Task description = List all the lines in these records that hold "agent".

Records for processing =
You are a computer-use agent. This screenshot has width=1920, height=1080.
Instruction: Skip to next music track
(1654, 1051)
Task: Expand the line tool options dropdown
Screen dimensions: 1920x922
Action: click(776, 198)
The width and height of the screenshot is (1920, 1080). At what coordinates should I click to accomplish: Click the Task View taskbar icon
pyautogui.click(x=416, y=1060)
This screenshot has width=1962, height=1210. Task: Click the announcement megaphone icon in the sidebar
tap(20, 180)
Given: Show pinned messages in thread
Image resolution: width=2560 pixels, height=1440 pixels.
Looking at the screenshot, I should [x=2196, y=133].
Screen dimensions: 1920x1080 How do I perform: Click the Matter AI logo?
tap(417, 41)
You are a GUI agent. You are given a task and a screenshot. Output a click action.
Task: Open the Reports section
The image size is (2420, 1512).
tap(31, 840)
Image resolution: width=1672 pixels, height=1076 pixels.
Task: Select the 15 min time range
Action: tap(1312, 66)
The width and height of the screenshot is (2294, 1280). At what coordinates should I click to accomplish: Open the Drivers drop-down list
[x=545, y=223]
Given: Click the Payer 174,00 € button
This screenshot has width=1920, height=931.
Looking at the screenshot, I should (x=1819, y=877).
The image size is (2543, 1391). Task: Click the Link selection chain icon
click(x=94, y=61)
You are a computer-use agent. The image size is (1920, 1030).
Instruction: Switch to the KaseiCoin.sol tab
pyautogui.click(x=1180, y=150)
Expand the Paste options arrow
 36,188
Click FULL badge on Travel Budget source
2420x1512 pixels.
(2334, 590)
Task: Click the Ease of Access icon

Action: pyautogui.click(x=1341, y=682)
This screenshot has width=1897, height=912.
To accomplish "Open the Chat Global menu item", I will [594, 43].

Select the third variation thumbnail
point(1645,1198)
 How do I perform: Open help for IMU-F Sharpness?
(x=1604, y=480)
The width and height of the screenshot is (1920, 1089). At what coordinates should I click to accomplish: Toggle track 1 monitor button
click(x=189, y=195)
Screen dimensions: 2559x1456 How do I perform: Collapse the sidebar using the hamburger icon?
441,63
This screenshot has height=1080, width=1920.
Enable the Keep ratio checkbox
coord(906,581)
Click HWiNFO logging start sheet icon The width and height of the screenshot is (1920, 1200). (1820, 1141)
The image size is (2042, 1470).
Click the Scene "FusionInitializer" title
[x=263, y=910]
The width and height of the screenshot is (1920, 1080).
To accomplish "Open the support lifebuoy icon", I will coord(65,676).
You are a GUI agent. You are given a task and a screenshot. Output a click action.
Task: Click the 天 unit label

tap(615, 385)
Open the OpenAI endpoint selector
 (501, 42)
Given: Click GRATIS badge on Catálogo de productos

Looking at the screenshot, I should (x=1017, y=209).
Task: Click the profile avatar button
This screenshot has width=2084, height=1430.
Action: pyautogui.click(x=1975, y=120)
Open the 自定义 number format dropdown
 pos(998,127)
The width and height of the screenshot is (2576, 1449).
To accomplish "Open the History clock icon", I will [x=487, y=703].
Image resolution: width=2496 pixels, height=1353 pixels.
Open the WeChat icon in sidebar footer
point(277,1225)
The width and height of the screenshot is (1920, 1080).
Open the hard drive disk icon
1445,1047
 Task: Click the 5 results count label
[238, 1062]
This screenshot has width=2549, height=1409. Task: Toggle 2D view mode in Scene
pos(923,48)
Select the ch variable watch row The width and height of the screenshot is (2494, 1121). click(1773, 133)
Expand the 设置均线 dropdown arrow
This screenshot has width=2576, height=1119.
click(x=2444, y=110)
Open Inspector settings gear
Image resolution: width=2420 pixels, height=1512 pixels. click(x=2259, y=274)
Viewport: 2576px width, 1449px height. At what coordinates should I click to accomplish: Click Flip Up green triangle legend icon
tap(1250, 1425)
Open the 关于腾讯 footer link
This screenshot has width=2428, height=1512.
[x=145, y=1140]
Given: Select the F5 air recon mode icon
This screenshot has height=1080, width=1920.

Solution to the exercise =
You are a computer-use agent. This screenshot has width=1920, height=1080.
You are a GUI agent. You are given a task and a screenshot. Output a click action.
You are a computer-use agent. The image size is (1920, 1030).
You are a GUI agent. You are given a task and a screenshot. Output a click action.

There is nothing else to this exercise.